A ball is suspended by a thread of length l at the point O on an incline wall as shown. The inclination of the wall with the vertical is α.The thread is displaced through a small angle β away from the vertical and the ball is released. Find the period of oscillation of pendulum.
Consider both cases
a. `alpha gt beta`
b. `alpha lt beta`
Assuming that any impact between the wall and the ball is elastic.

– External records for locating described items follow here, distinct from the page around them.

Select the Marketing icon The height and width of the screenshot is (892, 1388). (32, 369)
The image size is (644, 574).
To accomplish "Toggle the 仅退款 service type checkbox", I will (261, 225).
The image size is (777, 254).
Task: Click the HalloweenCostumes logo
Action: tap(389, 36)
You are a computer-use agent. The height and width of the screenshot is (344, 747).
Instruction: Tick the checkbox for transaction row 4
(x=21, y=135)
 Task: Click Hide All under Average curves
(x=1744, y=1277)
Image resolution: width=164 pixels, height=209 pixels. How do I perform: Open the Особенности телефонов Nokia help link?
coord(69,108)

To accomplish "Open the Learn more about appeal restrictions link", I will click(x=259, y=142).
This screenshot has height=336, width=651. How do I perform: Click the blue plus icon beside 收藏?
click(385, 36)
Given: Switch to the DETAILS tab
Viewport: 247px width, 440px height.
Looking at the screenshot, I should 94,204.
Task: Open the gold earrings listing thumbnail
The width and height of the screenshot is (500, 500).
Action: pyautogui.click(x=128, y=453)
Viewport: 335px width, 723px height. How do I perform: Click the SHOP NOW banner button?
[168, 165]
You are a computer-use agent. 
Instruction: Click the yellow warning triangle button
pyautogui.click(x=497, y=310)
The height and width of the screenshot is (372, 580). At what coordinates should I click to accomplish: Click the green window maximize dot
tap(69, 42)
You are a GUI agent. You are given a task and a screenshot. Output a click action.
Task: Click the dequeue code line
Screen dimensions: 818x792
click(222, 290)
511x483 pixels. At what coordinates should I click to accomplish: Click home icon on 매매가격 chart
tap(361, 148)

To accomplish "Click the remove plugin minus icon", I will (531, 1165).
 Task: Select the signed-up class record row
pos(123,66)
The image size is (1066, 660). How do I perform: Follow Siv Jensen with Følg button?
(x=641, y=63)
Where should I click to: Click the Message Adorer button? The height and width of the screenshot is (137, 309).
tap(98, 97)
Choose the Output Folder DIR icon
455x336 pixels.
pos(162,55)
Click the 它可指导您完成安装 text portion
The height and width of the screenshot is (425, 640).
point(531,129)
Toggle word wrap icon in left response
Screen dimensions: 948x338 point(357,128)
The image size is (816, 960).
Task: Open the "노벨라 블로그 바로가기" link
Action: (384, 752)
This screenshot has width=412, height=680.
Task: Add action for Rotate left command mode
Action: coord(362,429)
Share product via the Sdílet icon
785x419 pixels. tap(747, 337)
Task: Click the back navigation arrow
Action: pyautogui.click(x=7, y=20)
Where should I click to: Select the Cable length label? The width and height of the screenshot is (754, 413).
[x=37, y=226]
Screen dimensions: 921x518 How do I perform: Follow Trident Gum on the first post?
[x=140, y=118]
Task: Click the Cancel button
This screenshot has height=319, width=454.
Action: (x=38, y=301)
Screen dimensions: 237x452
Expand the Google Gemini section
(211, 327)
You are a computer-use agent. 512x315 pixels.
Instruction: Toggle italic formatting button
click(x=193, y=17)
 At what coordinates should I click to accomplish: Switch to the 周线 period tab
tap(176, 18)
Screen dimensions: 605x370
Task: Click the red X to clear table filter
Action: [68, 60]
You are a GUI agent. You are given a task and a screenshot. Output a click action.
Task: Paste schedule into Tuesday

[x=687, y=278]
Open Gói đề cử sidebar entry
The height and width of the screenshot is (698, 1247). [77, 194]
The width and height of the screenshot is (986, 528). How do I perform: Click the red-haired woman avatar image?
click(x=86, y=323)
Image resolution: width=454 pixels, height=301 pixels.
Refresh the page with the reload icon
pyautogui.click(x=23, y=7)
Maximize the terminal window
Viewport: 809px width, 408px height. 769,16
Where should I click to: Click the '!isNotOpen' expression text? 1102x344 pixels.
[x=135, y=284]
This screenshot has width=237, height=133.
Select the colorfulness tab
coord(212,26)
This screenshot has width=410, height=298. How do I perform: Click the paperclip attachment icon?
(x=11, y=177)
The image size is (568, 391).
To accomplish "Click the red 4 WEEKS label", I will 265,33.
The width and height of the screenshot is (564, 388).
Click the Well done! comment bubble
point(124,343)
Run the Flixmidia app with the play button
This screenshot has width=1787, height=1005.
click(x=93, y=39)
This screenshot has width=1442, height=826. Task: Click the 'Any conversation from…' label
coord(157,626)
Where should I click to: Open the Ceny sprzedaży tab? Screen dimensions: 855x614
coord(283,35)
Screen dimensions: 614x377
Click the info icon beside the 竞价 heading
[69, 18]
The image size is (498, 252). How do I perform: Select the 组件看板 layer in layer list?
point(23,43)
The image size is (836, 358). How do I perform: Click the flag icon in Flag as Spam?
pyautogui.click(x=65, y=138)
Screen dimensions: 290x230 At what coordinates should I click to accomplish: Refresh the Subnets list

If `alpha lt beta`, the ball collides with the wall and rebounds with same speed. The motion of ball from `A` to `Q` is one part of a simple pendulum. Time period of ball `=2(t_(AQ))`. Consider `A` as the starting point `(t=0).`
Equation of motion is `x(t) =A cos omegat`
`x(l) =l beta cos omegat`, because amplitude `=A = l beta`
time form `A` to `Q` is the time `t` when `x` becomes
`-l alpha. rArr -l alpha =l beta cos omegat`
`rArr t = t_(AQ) =1//omega cos^(-1) ((-alpha)/(beta))`
The return path from `Q` to `A` will involve the same time interval. Hence time epriod of ball `=2t_(AQ)`
`(2)/(omega)cos^(-1) (-(alpha)/(beta)) =2 sqrt((l)/(g)) cos^(-1) ((-alpha)/(beta)) =2pi sqrt((l)/(g)) -2 sqrt((l)/(g))cos^(-1) ((alpha)/(beta))`.